* WHAT TO DO
Copy out each of the following items word for word, keeping every line as it appears.
━━━━━━━━━━
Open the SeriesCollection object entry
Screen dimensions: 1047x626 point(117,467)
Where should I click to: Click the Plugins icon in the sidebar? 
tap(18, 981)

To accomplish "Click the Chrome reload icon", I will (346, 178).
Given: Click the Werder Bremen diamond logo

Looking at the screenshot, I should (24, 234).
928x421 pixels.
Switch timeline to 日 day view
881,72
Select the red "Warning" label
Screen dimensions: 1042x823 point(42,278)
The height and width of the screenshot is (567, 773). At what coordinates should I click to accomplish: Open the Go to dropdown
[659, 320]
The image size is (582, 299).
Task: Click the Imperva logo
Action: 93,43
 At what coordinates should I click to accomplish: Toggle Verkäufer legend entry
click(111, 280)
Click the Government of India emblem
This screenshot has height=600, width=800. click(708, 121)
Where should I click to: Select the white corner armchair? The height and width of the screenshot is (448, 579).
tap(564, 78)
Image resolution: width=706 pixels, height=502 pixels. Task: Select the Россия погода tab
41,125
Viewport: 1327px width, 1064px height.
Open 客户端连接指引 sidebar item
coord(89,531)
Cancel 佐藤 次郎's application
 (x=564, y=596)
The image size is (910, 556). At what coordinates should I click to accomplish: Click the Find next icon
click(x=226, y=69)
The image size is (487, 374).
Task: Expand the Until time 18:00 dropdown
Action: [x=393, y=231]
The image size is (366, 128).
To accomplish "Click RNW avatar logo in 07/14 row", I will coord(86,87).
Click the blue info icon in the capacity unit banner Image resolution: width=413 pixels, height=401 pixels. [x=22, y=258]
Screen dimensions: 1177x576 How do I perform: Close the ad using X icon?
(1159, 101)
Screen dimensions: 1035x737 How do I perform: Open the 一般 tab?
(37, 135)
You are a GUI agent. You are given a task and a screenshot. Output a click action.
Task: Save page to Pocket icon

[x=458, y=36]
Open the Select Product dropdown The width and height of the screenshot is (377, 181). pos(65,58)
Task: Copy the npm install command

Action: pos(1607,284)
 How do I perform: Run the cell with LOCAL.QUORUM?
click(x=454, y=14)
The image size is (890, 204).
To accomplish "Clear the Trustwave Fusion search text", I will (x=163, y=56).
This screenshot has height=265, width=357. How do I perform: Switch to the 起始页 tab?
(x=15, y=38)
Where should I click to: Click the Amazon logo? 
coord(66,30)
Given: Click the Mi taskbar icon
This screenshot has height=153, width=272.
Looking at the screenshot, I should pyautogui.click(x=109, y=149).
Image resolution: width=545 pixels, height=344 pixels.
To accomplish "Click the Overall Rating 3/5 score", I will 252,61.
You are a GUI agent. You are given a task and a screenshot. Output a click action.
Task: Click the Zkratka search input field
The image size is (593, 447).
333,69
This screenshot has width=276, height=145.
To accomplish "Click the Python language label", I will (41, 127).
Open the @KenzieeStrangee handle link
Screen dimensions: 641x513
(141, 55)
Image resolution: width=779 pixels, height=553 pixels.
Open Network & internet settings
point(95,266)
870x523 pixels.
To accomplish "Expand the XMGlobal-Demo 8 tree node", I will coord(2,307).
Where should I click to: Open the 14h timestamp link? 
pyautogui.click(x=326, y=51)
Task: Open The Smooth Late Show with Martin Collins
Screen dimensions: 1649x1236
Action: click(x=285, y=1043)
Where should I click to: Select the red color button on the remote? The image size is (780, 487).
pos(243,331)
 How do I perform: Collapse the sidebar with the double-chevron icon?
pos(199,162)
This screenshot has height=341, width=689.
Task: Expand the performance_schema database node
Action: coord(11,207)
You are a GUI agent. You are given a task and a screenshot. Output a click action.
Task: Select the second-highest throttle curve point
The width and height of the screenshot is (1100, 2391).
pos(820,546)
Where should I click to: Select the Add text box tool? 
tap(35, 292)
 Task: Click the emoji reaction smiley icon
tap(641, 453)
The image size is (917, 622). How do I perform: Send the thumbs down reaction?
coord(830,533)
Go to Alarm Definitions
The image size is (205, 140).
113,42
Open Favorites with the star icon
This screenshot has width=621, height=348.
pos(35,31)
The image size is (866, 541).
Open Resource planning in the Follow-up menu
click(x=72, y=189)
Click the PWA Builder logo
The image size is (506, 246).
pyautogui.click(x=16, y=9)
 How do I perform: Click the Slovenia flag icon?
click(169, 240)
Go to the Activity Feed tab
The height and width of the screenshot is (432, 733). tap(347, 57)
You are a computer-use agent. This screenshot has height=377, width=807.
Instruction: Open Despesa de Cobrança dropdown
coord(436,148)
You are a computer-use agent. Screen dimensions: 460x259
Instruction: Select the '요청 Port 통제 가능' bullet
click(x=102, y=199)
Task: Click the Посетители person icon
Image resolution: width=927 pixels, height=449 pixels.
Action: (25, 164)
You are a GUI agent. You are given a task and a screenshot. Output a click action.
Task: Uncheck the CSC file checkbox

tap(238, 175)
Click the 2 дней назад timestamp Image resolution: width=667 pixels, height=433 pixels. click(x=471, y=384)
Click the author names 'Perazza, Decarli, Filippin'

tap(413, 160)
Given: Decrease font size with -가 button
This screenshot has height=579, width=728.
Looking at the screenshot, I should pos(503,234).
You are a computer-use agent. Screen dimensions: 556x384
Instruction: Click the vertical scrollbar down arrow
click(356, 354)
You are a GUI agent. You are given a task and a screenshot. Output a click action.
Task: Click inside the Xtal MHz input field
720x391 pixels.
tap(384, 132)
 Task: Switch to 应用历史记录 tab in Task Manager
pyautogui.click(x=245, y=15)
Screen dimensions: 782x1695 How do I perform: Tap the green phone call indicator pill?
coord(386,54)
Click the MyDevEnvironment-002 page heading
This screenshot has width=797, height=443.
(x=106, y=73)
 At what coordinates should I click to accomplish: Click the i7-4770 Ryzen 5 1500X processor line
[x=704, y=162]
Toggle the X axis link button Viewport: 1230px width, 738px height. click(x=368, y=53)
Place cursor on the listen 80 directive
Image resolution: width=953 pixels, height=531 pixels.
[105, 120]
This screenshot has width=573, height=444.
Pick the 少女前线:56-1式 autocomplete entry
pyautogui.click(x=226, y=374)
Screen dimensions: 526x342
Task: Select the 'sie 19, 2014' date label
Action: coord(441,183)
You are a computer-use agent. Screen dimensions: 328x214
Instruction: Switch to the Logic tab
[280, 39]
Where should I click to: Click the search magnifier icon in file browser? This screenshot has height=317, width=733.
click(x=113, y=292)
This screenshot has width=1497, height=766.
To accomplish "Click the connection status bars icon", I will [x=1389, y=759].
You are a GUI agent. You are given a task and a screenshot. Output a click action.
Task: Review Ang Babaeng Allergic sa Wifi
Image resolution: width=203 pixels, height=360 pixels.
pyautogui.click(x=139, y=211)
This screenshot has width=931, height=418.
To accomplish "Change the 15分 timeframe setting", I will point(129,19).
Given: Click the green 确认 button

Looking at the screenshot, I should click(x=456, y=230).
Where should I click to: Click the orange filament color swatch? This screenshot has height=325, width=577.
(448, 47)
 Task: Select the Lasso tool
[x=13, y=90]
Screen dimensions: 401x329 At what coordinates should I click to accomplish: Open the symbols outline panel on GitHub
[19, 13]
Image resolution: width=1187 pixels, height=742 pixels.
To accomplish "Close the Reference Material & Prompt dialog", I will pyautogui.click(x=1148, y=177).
━━━━━━━━━━
* FINISHED TASK
Open the SeriesCollection object entry
Screen dimensions: 1047x626 point(117,467)
Where should I click to: Click the Plugins icon in the sidebar? 
tap(18, 981)

To accomplish "Click the Chrome reload icon", I will (346, 178).
Given: Click the Werder Bremen diamond logo

Looking at the screenshot, I should (24, 234).
928x421 pixels.
Switch timeline to 日 day view
881,72
Select the red "Warning" label
Screen dimensions: 1042x823 point(42,278)
The height and width of the screenshot is (567, 773). At what coordinates should I click to accomplish: Open the Go to dropdown
[659, 320]
The image size is (582, 299).
Task: Click the Imperva logo
Action: 93,43
 At what coordinates should I click to accomplish: Toggle Verkäufer legend entry
click(111, 280)
Click the Government of India emblem
This screenshot has height=600, width=800. click(708, 121)
Where should I click to: Select the white corner armchair? The height and width of the screenshot is (448, 579).
tap(564, 78)
Image resolution: width=706 pixels, height=502 pixels. Task: Select the Россия погода tab
41,125
Viewport: 1327px width, 1064px height.
Open 客户端连接指引 sidebar item
coord(89,531)
Cancel 佐藤 次郎's application
 (x=564, y=596)
The image size is (910, 556). At what coordinates should I click to accomplish: Click the Find next icon
click(x=226, y=69)
The image size is (487, 374).
Task: Expand the Until time 18:00 dropdown
Action: [x=393, y=231]
The image size is (366, 128).
To accomplish "Click RNW avatar logo in 07/14 row", I will coord(86,87).
Click the blue info icon in the capacity unit banner Image resolution: width=413 pixels, height=401 pixels. [x=22, y=258]
Screen dimensions: 1177x576 How do I perform: Close the ad using X icon?
(1159, 101)
Screen dimensions: 1035x737 How do I perform: Open the 一般 tab?
(37, 135)
You are a GUI agent. You are given a task and a screenshot. Output a click action.
Task: Save page to Pocket icon

[x=458, y=36]
Open the Select Product dropdown The width and height of the screenshot is (377, 181). pos(65,58)
Task: Copy the npm install command

Action: pos(1607,284)
 How do I perform: Run the cell with LOCAL.QUORUM?
click(x=454, y=14)
The image size is (890, 204).
To accomplish "Clear the Trustwave Fusion search text", I will (x=163, y=56).
This screenshot has height=265, width=357. How do I perform: Switch to the 起始页 tab?
(x=15, y=38)
Where should I click to: Click the Amazon logo? 
coord(66,30)
Given: Click the Mi taskbar icon
This screenshot has height=153, width=272.
Looking at the screenshot, I should pyautogui.click(x=109, y=149).
Image resolution: width=545 pixels, height=344 pixels.
To accomplish "Click the Overall Rating 3/5 score", I will 252,61.
You are a GUI agent. You are given a task and a screenshot. Output a click action.
Task: Click the Zkratka search input field
The image size is (593, 447).
333,69
This screenshot has width=276, height=145.
To accomplish "Click the Python language label", I will (41, 127).
Open the @KenzieeStrangee handle link
Screen dimensions: 641x513
(141, 55)
Image resolution: width=779 pixels, height=553 pixels.
Open Network & internet settings
point(95,266)
870x523 pixels.
To accomplish "Expand the XMGlobal-Demo 8 tree node", I will coord(2,307).
Where should I click to: Open the 14h timestamp link? 
pyautogui.click(x=326, y=51)
Task: Open The Smooth Late Show with Martin Collins
Screen dimensions: 1649x1236
Action: click(x=285, y=1043)
Where should I click to: Select the red color button on the remote? The image size is (780, 487).
pos(243,331)
 How do I perform: Collapse the sidebar with the double-chevron icon?
pos(199,162)
This screenshot has height=341, width=689.
Task: Expand the performance_schema database node
Action: coord(11,207)
You are a GUI agent. You are given a task and a screenshot. Output a click action.
Task: Select the second-highest throttle curve point
The width and height of the screenshot is (1100, 2391).
pos(820,546)
Where should I click to: Select the Add text box tool? 
tap(35, 292)
 Task: Click the emoji reaction smiley icon
tap(641, 453)
The image size is (917, 622). How do I perform: Send the thumbs down reaction?
coord(830,533)
Go to Alarm Definitions
The image size is (205, 140).
113,42
Open Favorites with the star icon
This screenshot has width=621, height=348.
pos(35,31)
The image size is (866, 541).
Open Resource planning in the Follow-up menu
click(x=72, y=189)
Click the PWA Builder logo
The image size is (506, 246).
pyautogui.click(x=16, y=9)
 How do I perform: Click the Slovenia flag icon?
click(169, 240)
Go to the Activity Feed tab
The height and width of the screenshot is (432, 733). tap(347, 57)
You are a computer-use agent. This screenshot has height=377, width=807.
Instruction: Open Despesa de Cobrança dropdown
coord(436,148)
You are a computer-use agent. Screen dimensions: 460x259
Instruction: Select the '요청 Port 통제 가능' bullet
click(x=102, y=199)
Task: Click the Посетители person icon
Image resolution: width=927 pixels, height=449 pixels.
Action: (25, 164)
You are a GUI agent. You are given a task and a screenshot. Output a click action.
Task: Uncheck the CSC file checkbox

tap(238, 175)
Click the 2 дней назад timestamp Image resolution: width=667 pixels, height=433 pixels. click(x=471, y=384)
Click the author names 'Perazza, Decarli, Filippin'

tap(413, 160)
Given: Decrease font size with -가 button
This screenshot has height=579, width=728.
Looking at the screenshot, I should pos(503,234).
You are a computer-use agent. Screen dimensions: 556x384
Instruction: Click the vertical scrollbar down arrow
click(356, 354)
You are a GUI agent. You are given a task and a screenshot. Output a click action.
Task: Click inside the Xtal MHz input field
720x391 pixels.
tap(384, 132)
 Task: Switch to 应用历史记录 tab in Task Manager
pyautogui.click(x=245, y=15)
Screen dimensions: 782x1695 How do I perform: Tap the green phone call indicator pill?
coord(386,54)
Click the MyDevEnvironment-002 page heading
This screenshot has width=797, height=443.
(x=106, y=73)
 At what coordinates should I click to accomplish: Click the i7-4770 Ryzen 5 1500X processor line
[x=704, y=162]
Toggle the X axis link button Viewport: 1230px width, 738px height. click(x=368, y=53)
Place cursor on the listen 80 directive
Image resolution: width=953 pixels, height=531 pixels.
[105, 120]
This screenshot has width=573, height=444.
Pick the 少女前线:56-1式 autocomplete entry
pyautogui.click(x=226, y=374)
Screen dimensions: 526x342
Task: Select the 'sie 19, 2014' date label
Action: coord(441,183)
You are a computer-use agent. Screen dimensions: 328x214
Instruction: Switch to the Logic tab
[280, 39]
Where should I click to: Click the search magnifier icon in file browser? This screenshot has height=317, width=733.
click(x=113, y=292)
This screenshot has width=1497, height=766.
To accomplish "Click the connection status bars icon", I will [x=1389, y=759].
You are a GUI agent. You are given a task and a screenshot. Output a click action.
Task: Review Ang Babaeng Allergic sa Wifi
Image resolution: width=203 pixels, height=360 pixels.
pyautogui.click(x=139, y=211)
This screenshot has width=931, height=418.
To accomplish "Change the 15分 timeframe setting", I will point(129,19).
Given: Click the green 确认 button

Looking at the screenshot, I should click(x=456, y=230).
Where should I click to: Click the orange filament color swatch? This screenshot has height=325, width=577.
(448, 47)
 Task: Select the Lasso tool
[x=13, y=90]
Screen dimensions: 401x329 At what coordinates should I click to accomplish: Open the symbols outline panel on GitHub
[19, 13]
Image resolution: width=1187 pixels, height=742 pixels.
To accomplish "Close the Reference Material & Prompt dialog", I will pyautogui.click(x=1148, y=177).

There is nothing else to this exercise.